#### Problem to solve:
Restate the entries below exactly. Images are not part of the copy.

Pixel coordinate grounding data:
* * * * * * * * *
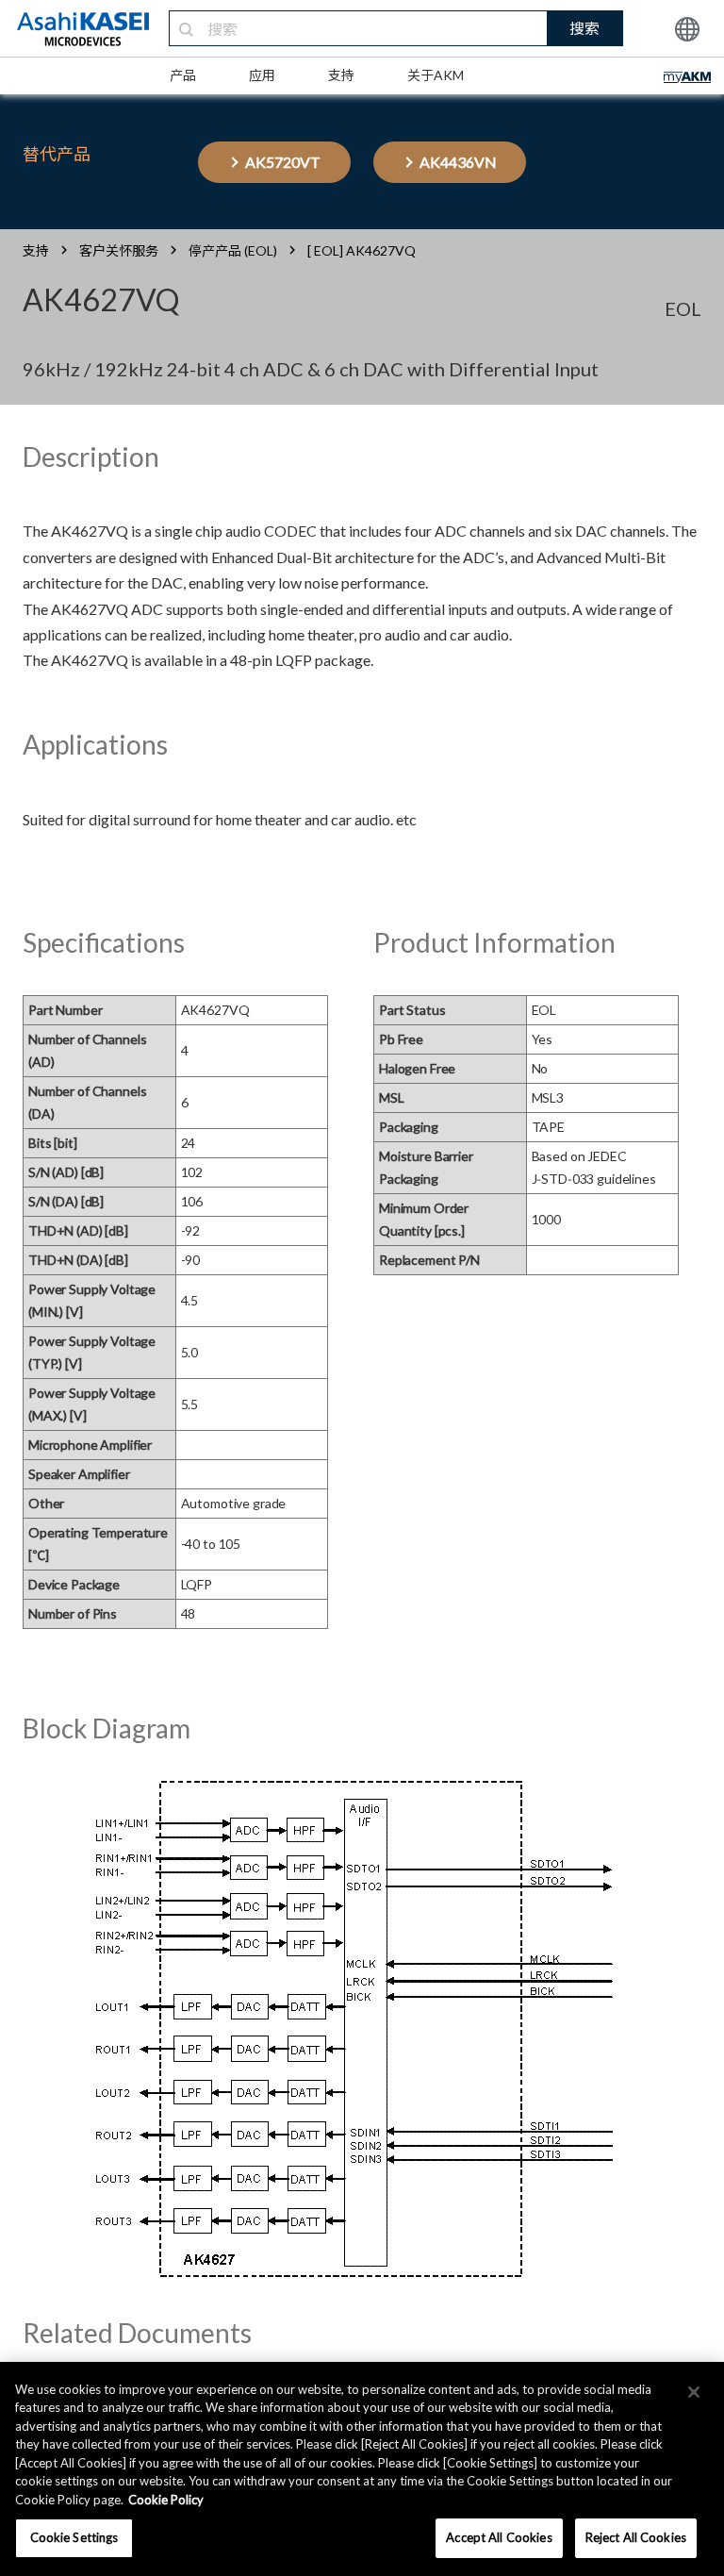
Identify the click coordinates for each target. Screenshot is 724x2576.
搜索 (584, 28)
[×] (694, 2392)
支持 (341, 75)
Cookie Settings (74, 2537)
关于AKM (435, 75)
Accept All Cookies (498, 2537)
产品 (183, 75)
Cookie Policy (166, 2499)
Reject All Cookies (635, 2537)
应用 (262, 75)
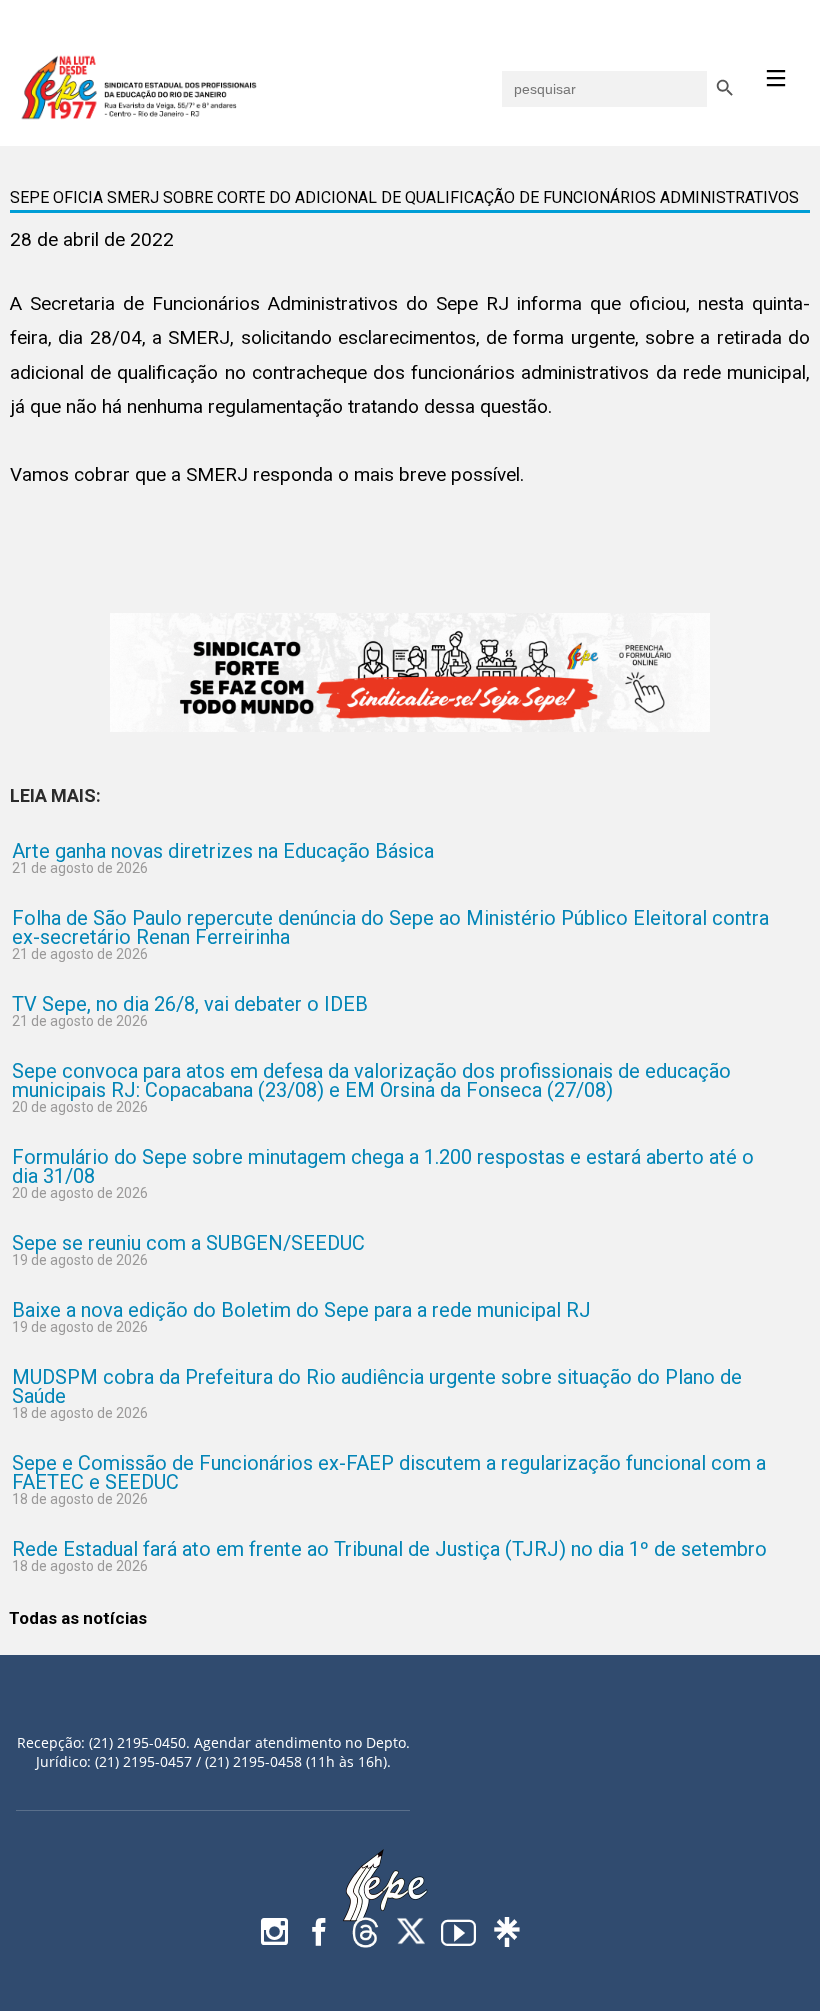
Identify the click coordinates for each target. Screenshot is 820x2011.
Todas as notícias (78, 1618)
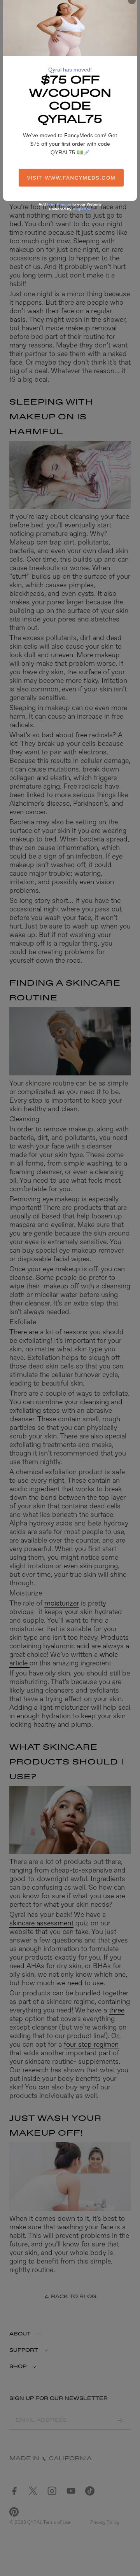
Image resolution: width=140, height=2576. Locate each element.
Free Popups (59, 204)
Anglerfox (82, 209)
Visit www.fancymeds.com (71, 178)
* * * * * * * * *
#### Result:
Identify the click coordinates for each target. Screenshot is 724x2576.
搜索 (584, 28)
[×] (694, 2392)
支持 (341, 75)
Cookie Settings (74, 2537)
关于AKM (435, 75)
Accept All Cookies (498, 2537)
产品 (183, 75)
Cookie Policy (166, 2499)
Reject All Cookies (635, 2537)
应用 (262, 75)
Identify the click coordinates for each target. Screenshot is 820x2011.
Todas as notícias (78, 1618)
Image resolution: width=140, height=2576. Locate each element.
Free Popups (59, 204)
Anglerfox (82, 209)
Visit www.fancymeds.com (71, 178)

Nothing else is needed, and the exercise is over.